LSM Tree (Cassandra, RocksDB, LevelDB, HBase)
Core idea: "Never update in place. Just append."
B+ Tree write: find page → read → modify → write back (random I/O)
LSM Tree write: append to memory buffer → done (sequential I/O)
Write path
Write "key=42, val=hello"
│
▼
┌─────────────────┐
│ Memtable │ ← in-memory sorted structure (Red-Black tree / Skip List)
│ (fast writes) │
└────────┬────────┘
│ when full, flush to disk
▼
┌─────────────────┐
│ SSTable (L0) │ ← Sorted String Table — immutable file on disk
├─────────────────┤
│ SSTable (L1) │ ← older, merged/compacted SSTables
├─────────────────┤
│ SSTable (L2) │ ← even older, larger
└─────────────────┘
- Write goes to memtable (in-memory, sorted) — instant
- When memtable is full → flush to disk as an immutable SSTable (one sequential write)
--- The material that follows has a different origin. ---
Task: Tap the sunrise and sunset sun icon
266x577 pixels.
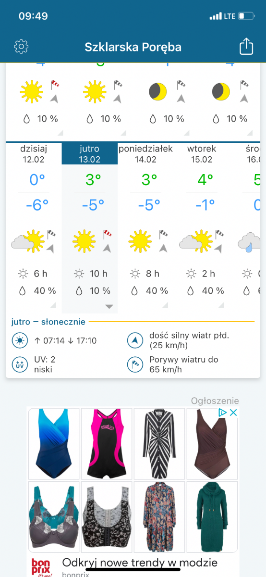Action: (20, 341)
- SSTables accumulate at different levels
Read path
Reads are slower — must check multiple places:
- Check memtable (memory)
- Check SSTables newest → oldest (disk)
- Bloom filters help skip SSTables that definitely don't have the key
Compaction
Background process that merges SSTables:
- Removes duplicate/deleted keys
- Reduces number of files to check on reads
- Reclaims disk space
Head-to-Head Comparison
| B+ Tree (Postgres) | LSM Tree (Cassandra) | |
|---|---|---|
| Write | Random I/O, page splits | Sequential I/O, append-only |
| Read | Fast — one tree traversal | Slower — may check multiple SSTables |
| Range scan | Excellent — follow leaf linked list | Good — SSTables are sorted |
| Write amplification | Moderate (page splits) | High (compaction rewrites data) |
| Space amplification | Low (in-place updates) | Higher (old versions until compacted) |
| Best for | Read-heavy, point lookups, OLTP | Write-heavy, append workloads |
| Used by | Postgres, MySQL, Oracle, SQLite | Cassandra, RocksDB, LevelDB, HBase |
graph LR
subgraph "B+ Tree — Read Optimized"
W1["Write: find page<br/>random I/O ❌"] --> T["Balanced Tree<br/>on disk"]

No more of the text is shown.